-- BEGIN TEXT TO READ --
So I did some testing on Sapphire Rapids vs movsq (it is an
FSRM-enabled sucker so I had to force it to use it) and the penalty I
remembered is still there.

I patched read1 from will-it-scale to do 128 and 129 byte reads.

On the stock kernel I get about 5% throughput drop rate when adding
just the one byte.

On a kernel patched to overlap these with prior movsq stores I get a 10% drop.

While a CPU without ERMS/FSRM could have a different penalty, this
very much lines up with my prior experiments back in the day, so I'm
gonna have to assume this still is still a problem for others.

So I stand by only patching the short range for the time being.

Note that should someone(tm) rework this to use overlapping stores
with bigger ranges (like memcpy), this will become less of an issue as
there will be no per-byte copying.
-- END TEXT TO READ --
-- BEGIN DATA SHOWN --
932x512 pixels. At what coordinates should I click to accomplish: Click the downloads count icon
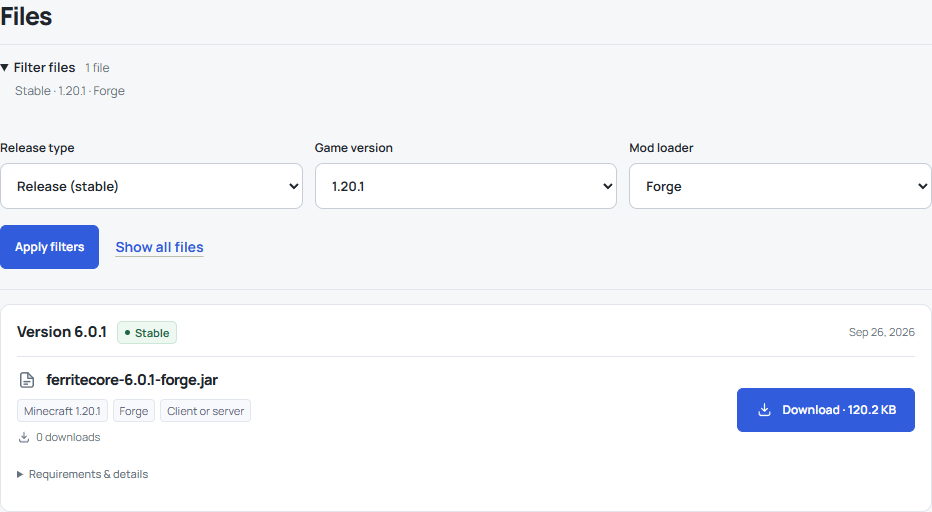coord(24,438)
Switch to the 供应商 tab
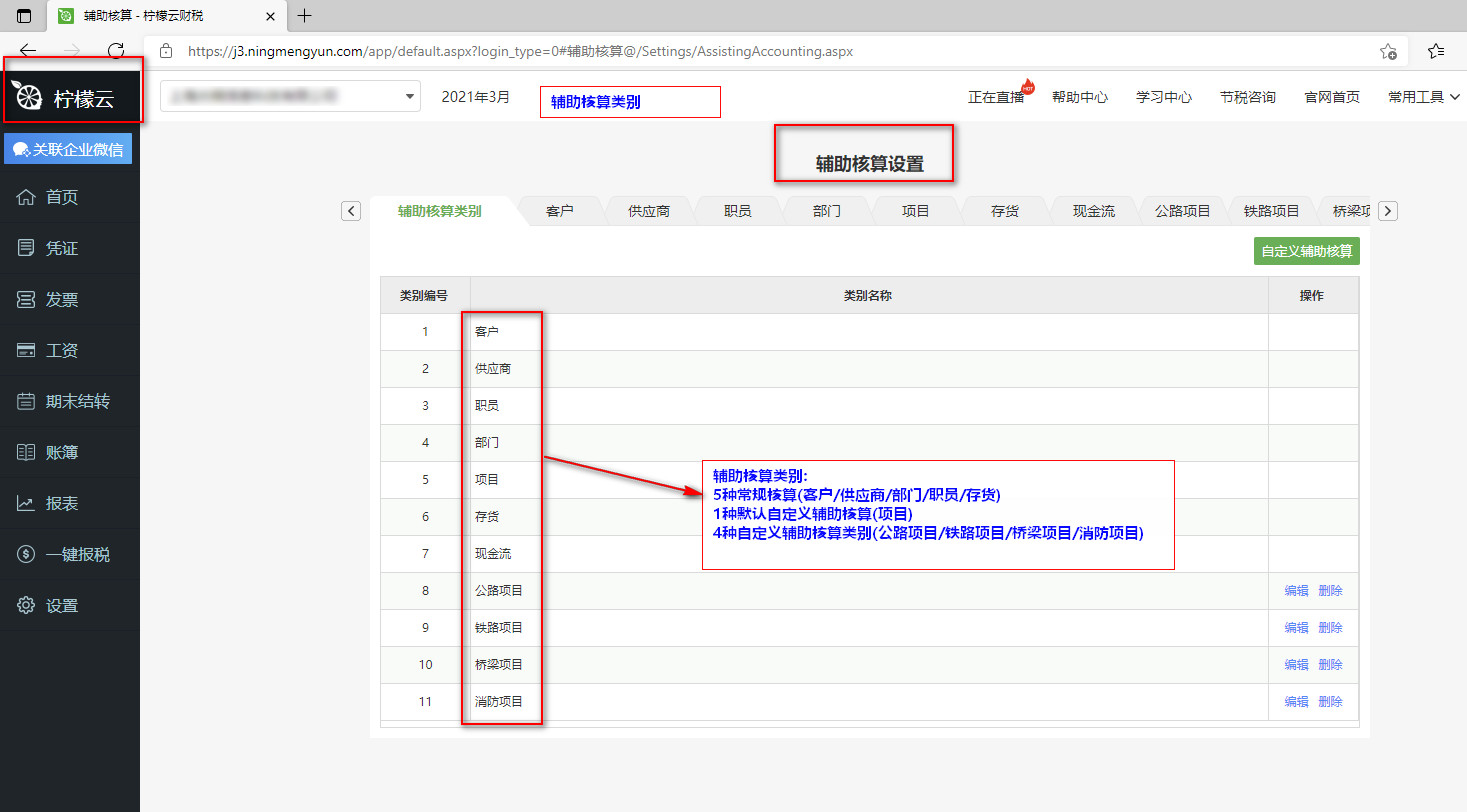This screenshot has height=812, width=1467. click(x=648, y=211)
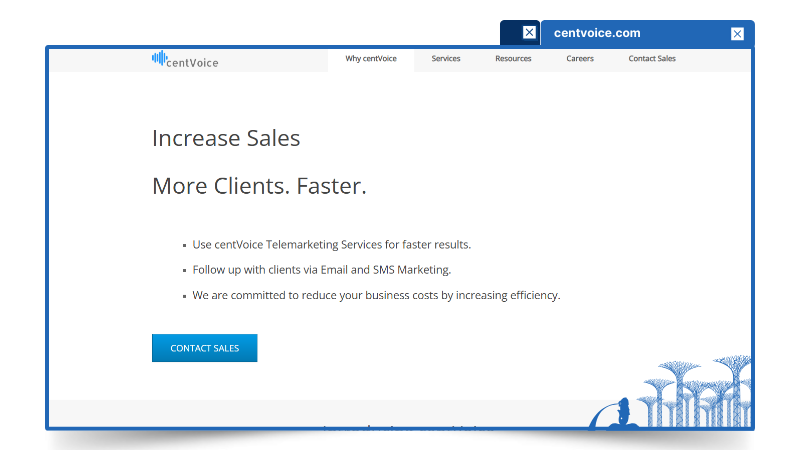800x450 pixels.
Task: Click the partially visible heading at page bottom
Action: coord(408,427)
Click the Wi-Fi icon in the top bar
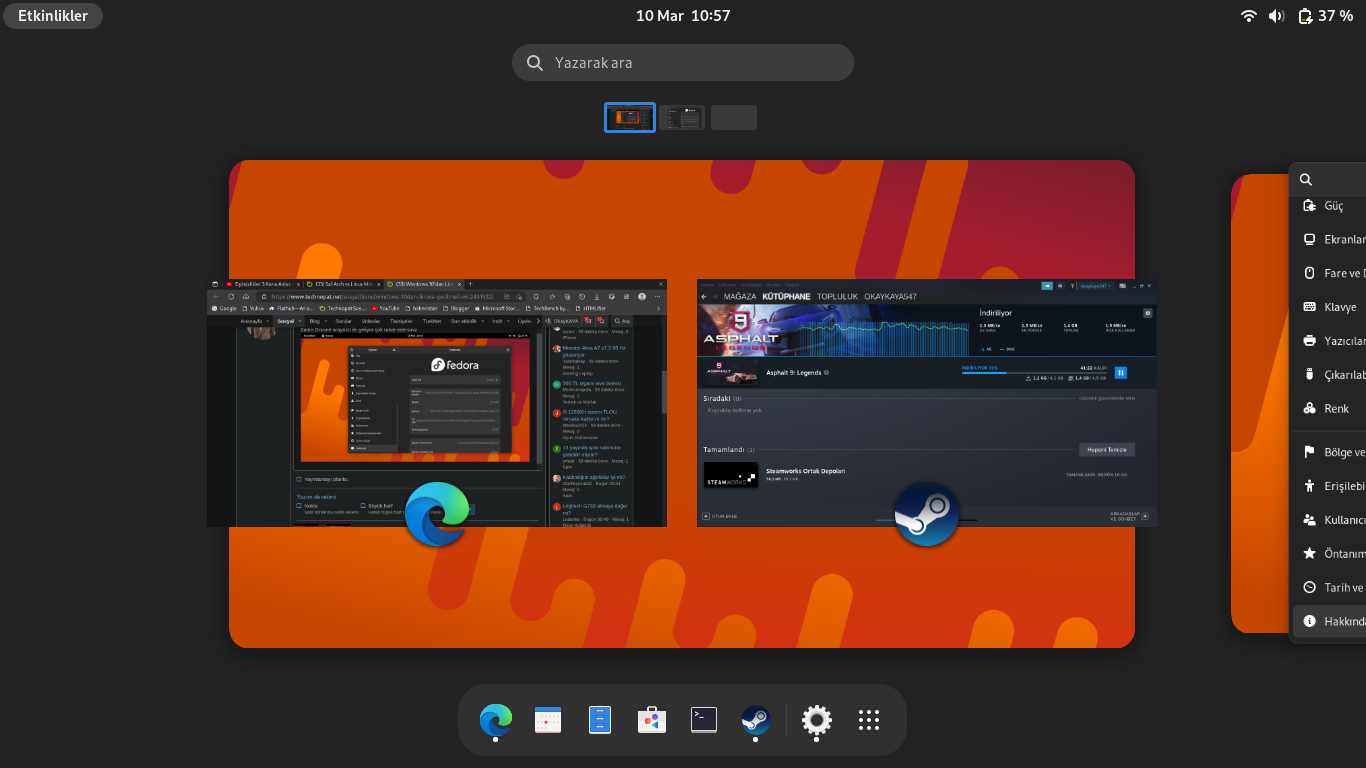 [x=1248, y=16]
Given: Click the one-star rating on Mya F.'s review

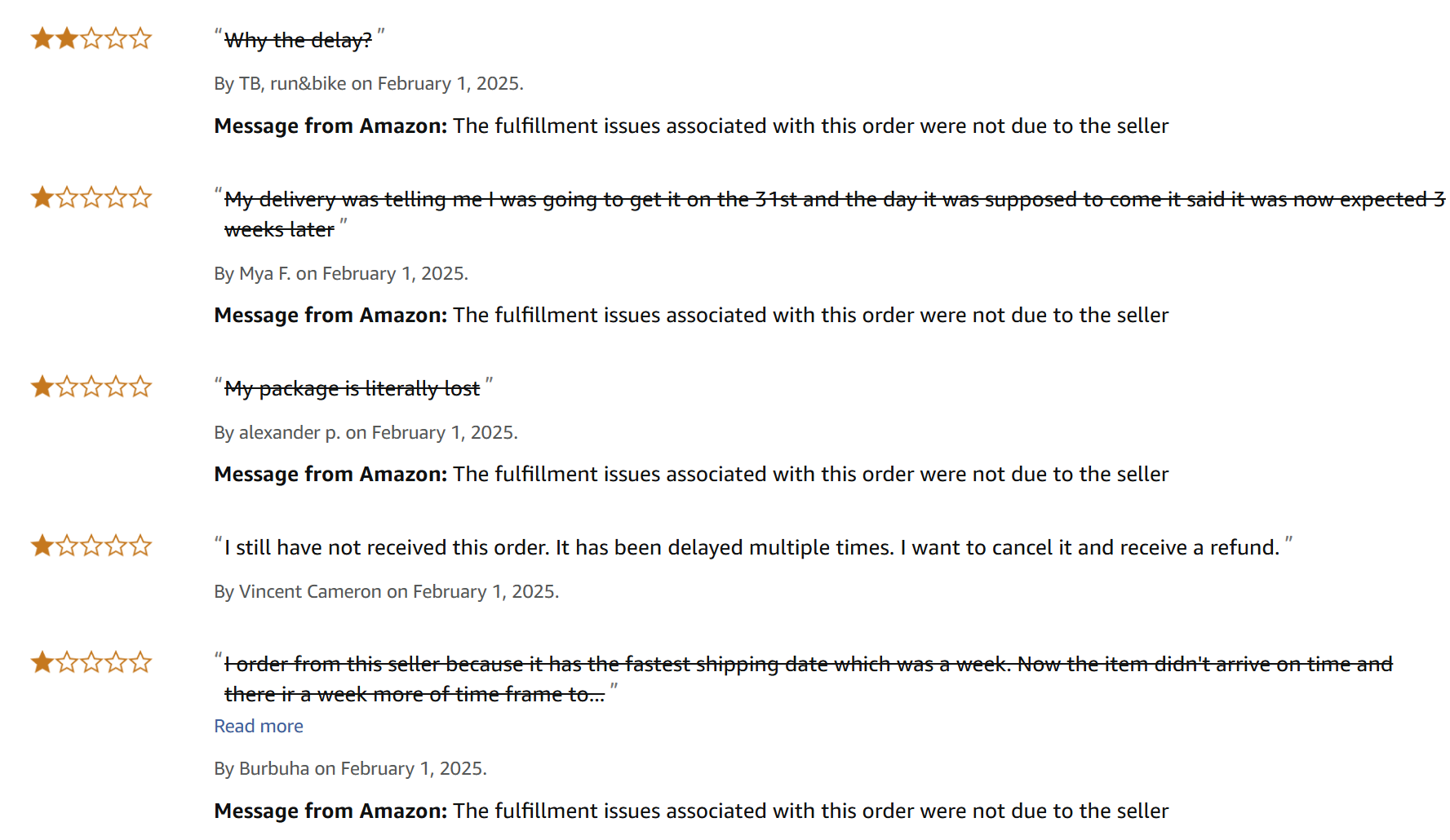Looking at the screenshot, I should pos(91,197).
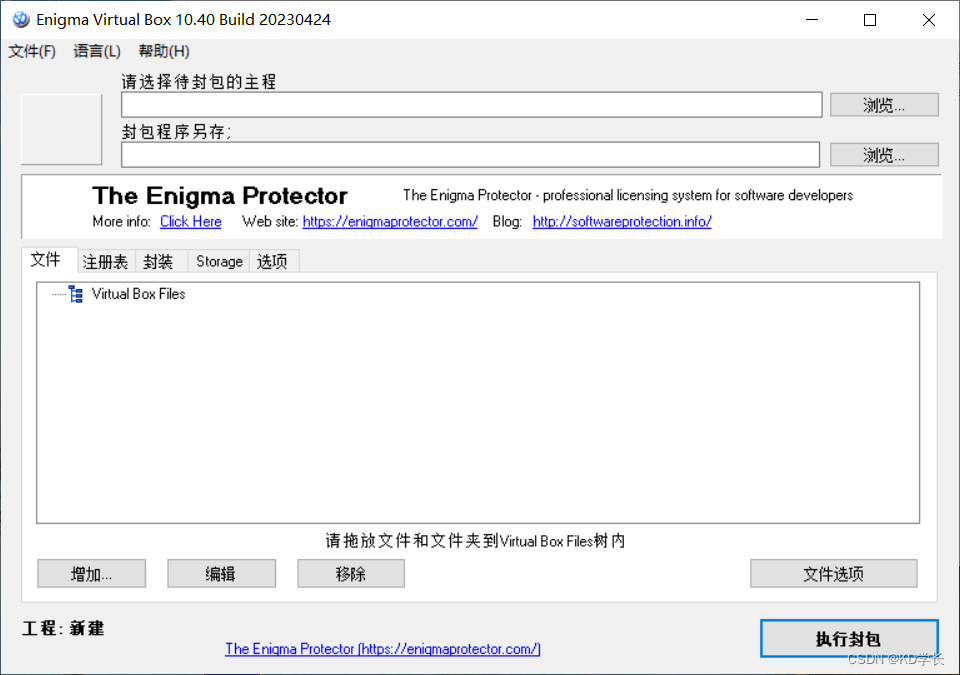
Task: Click 浏览 to choose the main program
Action: pos(883,104)
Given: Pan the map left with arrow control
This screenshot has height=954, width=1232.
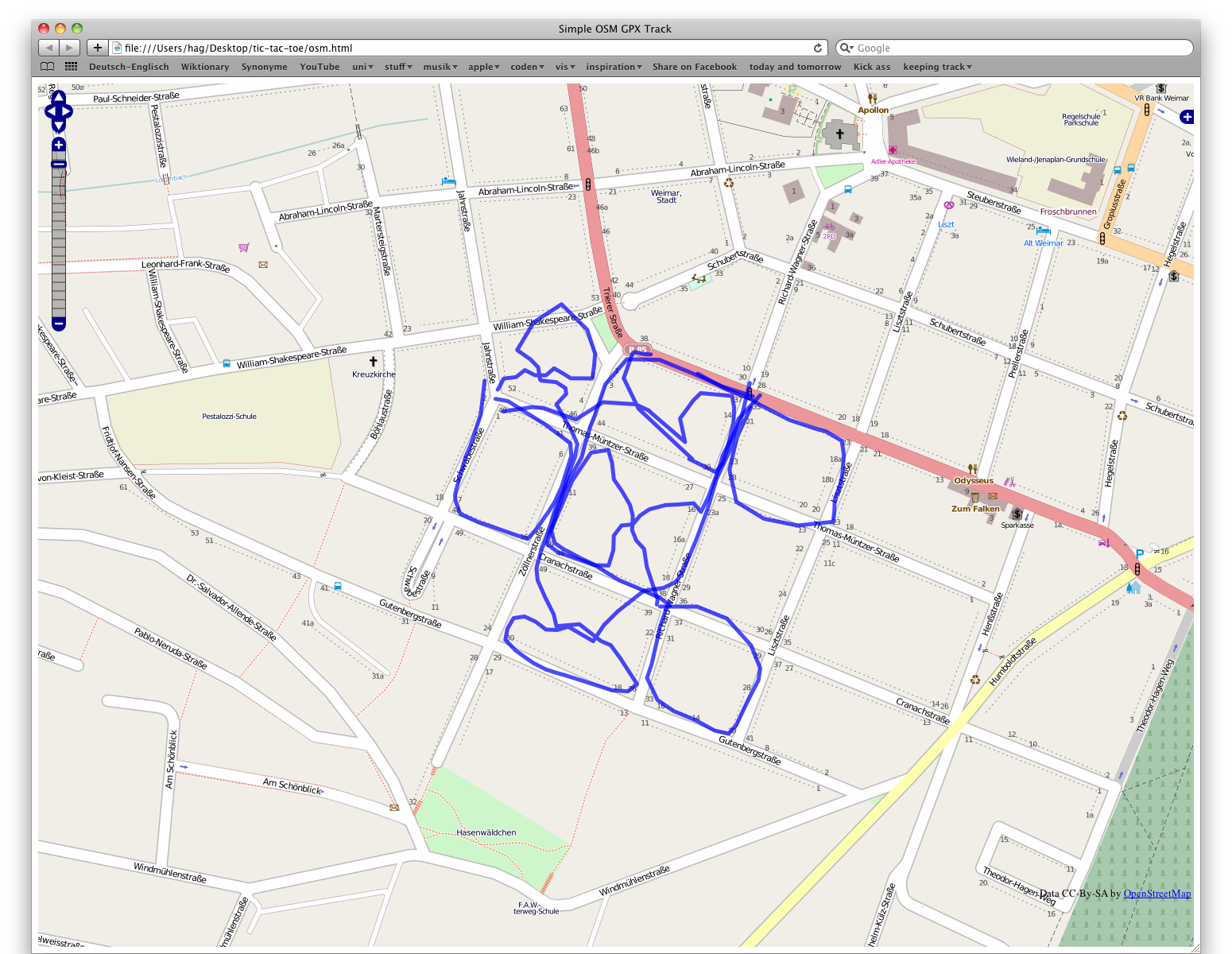Looking at the screenshot, I should pyautogui.click(x=50, y=111).
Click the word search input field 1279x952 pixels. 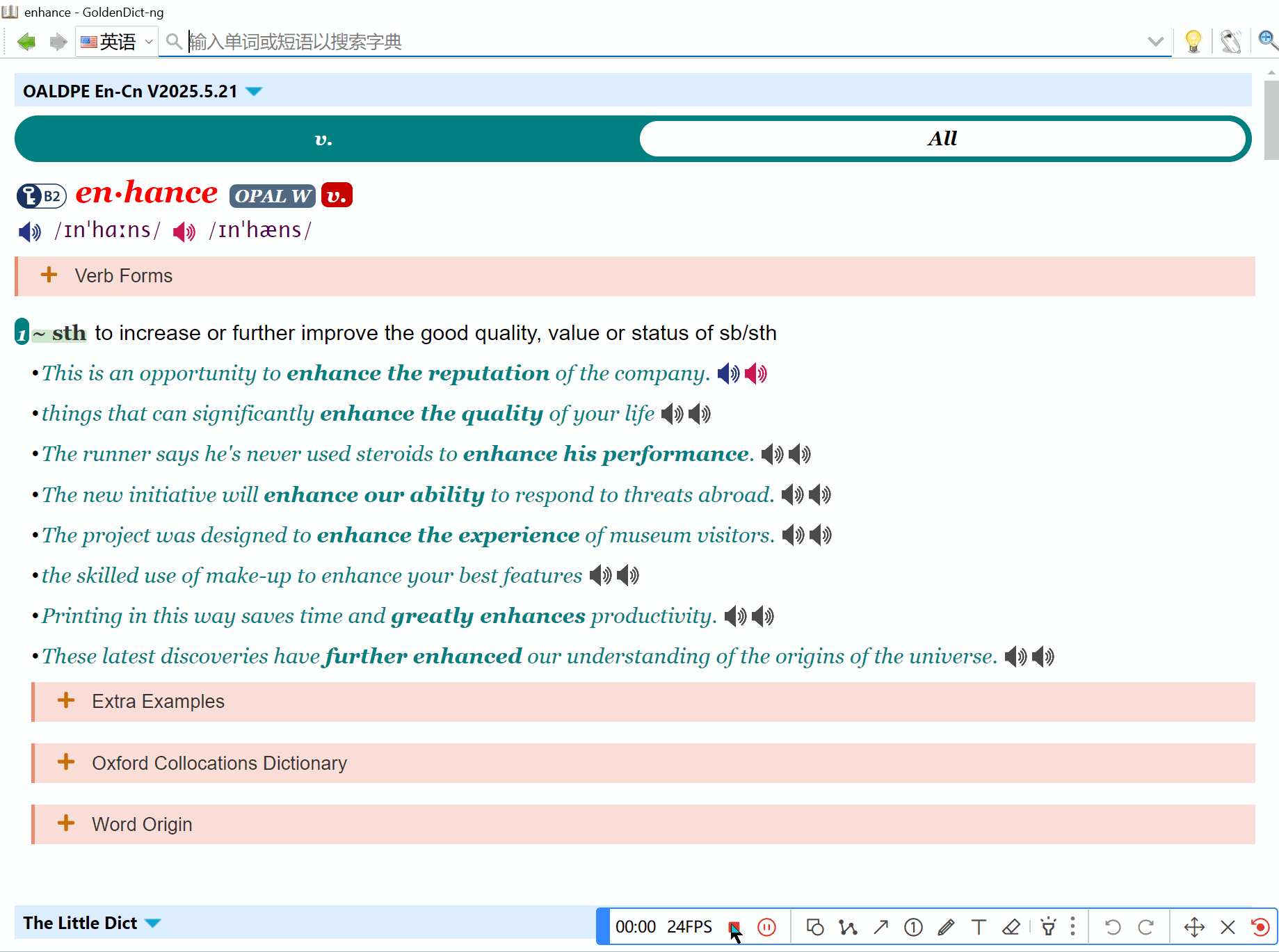661,42
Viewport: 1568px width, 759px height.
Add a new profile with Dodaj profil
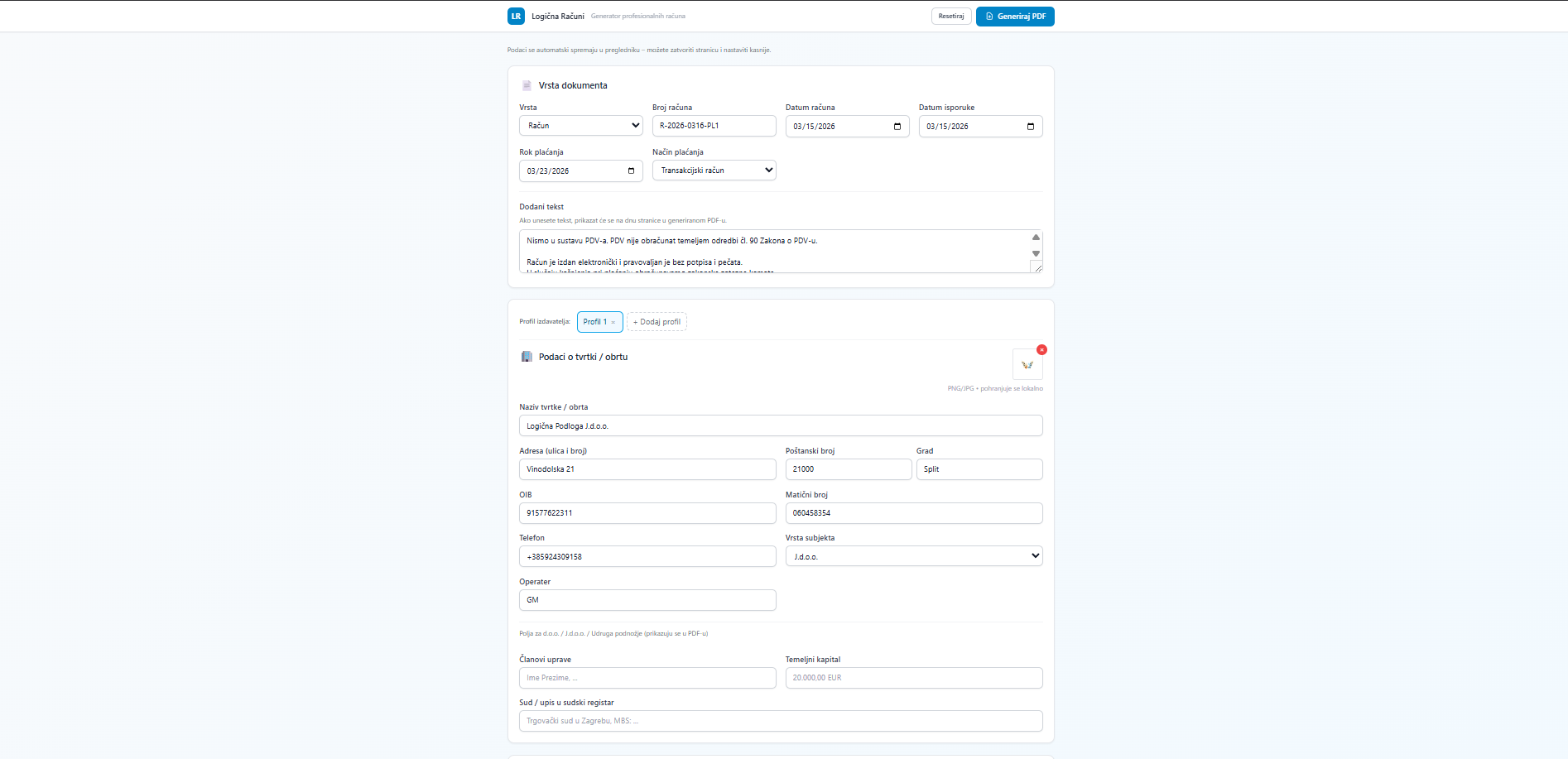[657, 322]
-- END DATA SHOWN --
▶ **EXERCISE INSTRUCTIONS**:
1. Can you duplicate the listing from its first line up to and including the line with "Action: pos(883,104)", leaving out the pictures?
2. How would you finish out the next part of the message on Sapphire Rapids copy testing, picking up after its last sentence?
The Sapphire Rapids testing message and the listing are unrelated to each other.

▶ **EXPECTED ANSWERS**:
1.
932x512 pixels. At what coordinates should I click to accomplish: Click the downloads count icon
coord(24,438)
Switch to the 供应商 tab
This screenshot has height=812, width=1467. click(x=648, y=211)
800x450 pixels.
Task: Click the partially visible heading at page bottom
Action: coord(408,427)
Click the Wi-Fi icon in the top bar
 [x=1248, y=16]
Given: Click the one-star rating on Mya F.'s review

Looking at the screenshot, I should pos(91,197).
Task: Click 浏览 to choose the main program
Action: pos(883,104)

2.
-- 
Mateusz Guzik <mjguzik gmail.com>
Re: [PATCH] x86: handle the tail in rep_movs_alternative() with an overlapping store
Posted by David Laight 8 months, 4 weeks ago
On Thu, 20 Mar 2025 21:24:38 +0100
Mateusz Guzik <mjguzik@gmail.com> wrote:

> On Thu, Mar 20, 2025 at 8:33 PM Mateusz Guzik <mjguzik@gmail.com> wrote:
> >
> > On Thu, Mar 20, 2025 at 8:23 PM Linus Torvalds
> > <torvalds@linux-foundation.org> wrote:  
> > >
> > > On Thu, 20 Mar 2025 at 12:06, Mateusz Guzik <mjguzik@gmail.com> wrote:  
> > > >
> > > > Sizes ranged <8,64> are copied 8 bytes at a time with a jump out to a
> > > > 1 byte at a time loop to handle the tail.  
> > >
> > > I definitely do not mind this patch, but I think it doesn't go far enough.
> > >
> > > It gets rid of the byte-at-a-time loop at the end, but only for the
> > > short-copy case of 8-63 bytes.
> > >  
> >
> > This bit I can vouch for.
> >  
> > > The .Llarge_movsq ends up still doing
> > >
> > >         testl %ecx,%ecx
> > >         jne .Lcopy_user_tail
> > >         RET
> > >
> > > and while that is only triggered by the non-ERMS case, that's what
> > > most older AMD CPU's will trigger, afaik.
> > >  
> >
> > This bit I can't.
> >
> > Per my other e-mail it has been several years since I was seriously
> > digging in the area (around 7 by now I think) and details are rather
> > fuzzy.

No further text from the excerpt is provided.